Даже мертвые могут знать, что такое страх, пока не покинут этот мир окончательно. Вы могли бы подумать, что им уже нечего терять, но иногда они места себе не находят от озабоченности. И тревожит их не то, что может ждать за чертой этого мира, а те, кого они оставляют, уходя.
Я толкнул дверь. Открылась она легко и бесшумно, как хорошо смазанный механизм западни.
Глава 2
В свете горящих за матовыми плафонами лампочек я увидел белые филенчатые двери, выстроившиеся вдоль коридора, и ступени, поднимающиеся в темноту.
Матовый, а не полированный пол холла из белого мрамора казался мягким, как облако. И красно-сапфировый персидский ковер словно не лежал, а парил на нем — волшебное такси, ожидающее пассажира, охваченного жаждой странствий и приключений.
Я переступил порог, и пол-облако удержал меня. Ковер мягко пружинил под ногами.
В таких ситуациях закрытые двери буквально притягивают меня. За прожитые годы мне несколько раз снился сон, в котором по ходу поисков я открывал белую филенчатую дверь, и что-то острое, холодное и толстое, как металлический штырь забора, вонзалось мне в шею.
И всегда я просыпался до того, как погибал, задыхаясь, насаженный на этот штырь. А потом обычно уже не мог заснуть, независимо от того, в сколь ранний час открывал глаза.
Мои сны не могут считаться надежными пророчествами. К примеру, я никогда не ездил верхом на слоне голым, совокупляясь с Дженнифер Энистон.
А ведь прошло уже семь лет с тех пор, как я четырнадцатилетним подростком увидел этот сон. И у меня нет ни малейших оснований, чтобы верить, что наша идиллия с Энистон реализуется наяву.
И тем не менее я уверен, что сценарию с белой филенчатой дверью найдется место и в жизни, хотя не могу сказать, ранят ли меня, превратят ли в прикованного к кровати инвалида или убьют.
Вы можете подумать, что при встрече с белыми филенчатыми дверьми я постараюсь их не открывать. Да, я бы старался… если б не узнал на собственном опыте, что судьбу не обманешь и не объедешь. И цена, которую я заплатил за этот урок, была столь высока, что мое сердце превратилось в пустой кошелек, на дне которого позвякивают лишь две или три мелкие монетки.

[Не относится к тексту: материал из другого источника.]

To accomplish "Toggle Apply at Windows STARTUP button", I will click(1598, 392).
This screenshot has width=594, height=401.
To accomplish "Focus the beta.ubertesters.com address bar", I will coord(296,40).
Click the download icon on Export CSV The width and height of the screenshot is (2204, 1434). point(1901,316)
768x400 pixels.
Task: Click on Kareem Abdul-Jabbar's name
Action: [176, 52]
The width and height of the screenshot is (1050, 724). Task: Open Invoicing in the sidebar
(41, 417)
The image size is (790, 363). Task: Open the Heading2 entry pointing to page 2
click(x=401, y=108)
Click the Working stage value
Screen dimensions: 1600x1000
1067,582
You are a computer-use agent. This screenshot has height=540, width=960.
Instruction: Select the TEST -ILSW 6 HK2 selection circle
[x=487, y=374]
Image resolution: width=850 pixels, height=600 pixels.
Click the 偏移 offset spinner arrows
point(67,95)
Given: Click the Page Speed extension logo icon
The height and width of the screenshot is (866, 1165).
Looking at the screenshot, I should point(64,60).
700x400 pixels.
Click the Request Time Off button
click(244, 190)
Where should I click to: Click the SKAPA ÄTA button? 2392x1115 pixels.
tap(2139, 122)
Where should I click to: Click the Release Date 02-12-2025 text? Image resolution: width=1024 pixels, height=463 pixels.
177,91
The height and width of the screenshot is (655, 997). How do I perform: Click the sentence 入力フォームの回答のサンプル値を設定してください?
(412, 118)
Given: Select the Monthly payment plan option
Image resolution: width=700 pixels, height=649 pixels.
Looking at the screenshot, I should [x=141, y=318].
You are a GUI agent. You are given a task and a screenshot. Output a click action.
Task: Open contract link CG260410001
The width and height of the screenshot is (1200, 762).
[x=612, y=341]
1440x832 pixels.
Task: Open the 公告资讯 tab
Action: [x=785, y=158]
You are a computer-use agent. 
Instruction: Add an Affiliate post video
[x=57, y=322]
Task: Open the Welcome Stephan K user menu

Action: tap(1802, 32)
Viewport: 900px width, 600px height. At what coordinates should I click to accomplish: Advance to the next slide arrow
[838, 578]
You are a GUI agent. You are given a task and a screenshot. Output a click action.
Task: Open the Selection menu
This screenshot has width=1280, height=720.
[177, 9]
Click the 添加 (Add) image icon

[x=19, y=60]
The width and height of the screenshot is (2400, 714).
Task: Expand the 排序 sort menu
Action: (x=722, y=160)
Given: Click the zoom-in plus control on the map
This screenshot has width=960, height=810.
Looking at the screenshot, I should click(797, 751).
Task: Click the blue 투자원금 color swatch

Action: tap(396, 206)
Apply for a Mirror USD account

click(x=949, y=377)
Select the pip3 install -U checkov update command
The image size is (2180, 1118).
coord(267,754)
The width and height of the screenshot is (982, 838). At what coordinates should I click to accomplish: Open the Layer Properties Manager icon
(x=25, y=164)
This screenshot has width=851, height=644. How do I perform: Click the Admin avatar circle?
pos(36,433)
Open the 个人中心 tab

Я предпочитаю пинком открывать каждую дверь и лицом к лицу встречать то, что может ожидать меня за ней, а не проходить мимо. Потому что иначе придется каждую секунду оставаться начеку, прислушиваясь, а не поворачивается ли за спиной ручка двери, не скрипят ли петли.
Но в этом доме двери совершенно меня не привлекали. Интуиция вела меня к лестнице, подсказывала, что нужно быстро подниматься.
Темный коридор второго этажа освещал только слабый свет, просачивающийся из двух комнат.
Открытые двери мне никогда не снились. Я без задержки направился к первой из этих двух, вошел в спальню.